病によりて道心起こる2003年10月01日
作家の五木寛之氏は朝日新聞のコラム欄で自分の体質のことを語って、
子供の頃から虚弱体質で、よく腺病質といういいかたをされ、すぐ扁桃腺がはれた。
大人になると、呼吸器系に変調を感じ、
中年以降は、片頭痛で七転八倒した。
流行作家時代は心臓がおかしかった。
中年過ぎると、下血が続いた。ちょうど「週刊朝日」に雑文の連載をしていた頃で、そのことを書いたら、新幹線の中であった中年のご婦人がハンカチで目を押さえながら、「わたくし、高校生の頃からの長い読者でございましたのに―」と、おっしゃった、過去形で言われると気になるものである。
体が弱いと自分で思っているだけに、色々工夫したり、注意したりする。西洋医学を尊敬し、東洋医学も大事に考え、最近はアラブ、イスラエル圏の医学の古典を読み始めた。此れが非常に面白い。体が弱いと言うのも、悪いことだけじゃないな、とあらためて思う。
と、概略このようなことでした。
昔から「一病長命」と言うように体の弱い人は注意をするので、却って健康を保つということではないでしょうか。

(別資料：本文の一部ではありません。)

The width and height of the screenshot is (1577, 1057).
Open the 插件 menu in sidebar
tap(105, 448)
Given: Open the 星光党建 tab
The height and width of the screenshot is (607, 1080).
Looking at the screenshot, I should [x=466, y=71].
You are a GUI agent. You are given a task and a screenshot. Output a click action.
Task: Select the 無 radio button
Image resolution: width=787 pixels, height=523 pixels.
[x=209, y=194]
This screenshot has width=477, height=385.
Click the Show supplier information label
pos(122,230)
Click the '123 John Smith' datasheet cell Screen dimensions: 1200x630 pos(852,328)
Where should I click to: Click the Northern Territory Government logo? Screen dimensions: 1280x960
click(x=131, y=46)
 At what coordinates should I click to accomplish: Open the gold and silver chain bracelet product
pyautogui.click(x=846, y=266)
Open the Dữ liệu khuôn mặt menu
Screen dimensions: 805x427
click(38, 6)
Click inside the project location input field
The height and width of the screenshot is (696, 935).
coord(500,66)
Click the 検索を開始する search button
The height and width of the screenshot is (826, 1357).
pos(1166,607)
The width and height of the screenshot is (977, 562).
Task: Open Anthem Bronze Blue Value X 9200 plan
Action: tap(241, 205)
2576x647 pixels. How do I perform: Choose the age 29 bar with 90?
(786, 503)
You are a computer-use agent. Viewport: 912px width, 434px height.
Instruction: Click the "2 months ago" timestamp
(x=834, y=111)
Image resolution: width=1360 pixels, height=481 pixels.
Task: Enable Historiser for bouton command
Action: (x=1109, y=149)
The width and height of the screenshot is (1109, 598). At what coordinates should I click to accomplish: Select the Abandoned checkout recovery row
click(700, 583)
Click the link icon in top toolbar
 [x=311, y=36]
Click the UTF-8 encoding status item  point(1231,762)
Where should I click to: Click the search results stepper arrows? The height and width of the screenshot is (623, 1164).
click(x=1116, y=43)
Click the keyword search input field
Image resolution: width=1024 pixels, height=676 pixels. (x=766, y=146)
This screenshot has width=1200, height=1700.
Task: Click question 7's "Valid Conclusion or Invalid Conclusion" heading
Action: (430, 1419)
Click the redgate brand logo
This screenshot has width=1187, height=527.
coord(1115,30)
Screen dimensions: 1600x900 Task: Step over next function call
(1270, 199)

思うに、日蓮上人も決して健康自慢と言うような方ではなかったような気が私はします。病気に対しても深いご理解があったように思われるからです。だけど、絵姿など拝すると頑丈そうなお体で、だから幾多の法難にも耐えることがお出来あそばしたと言えるかもしれませんが、そうではなく常に細心の健康留意と法華経の行者としての信念が日蓮上人を支えていたような気がするのです。それと言うのも信者への思いやり、殊に病者へのいたわりのお言葉など通り一遍ではないように思えるからです。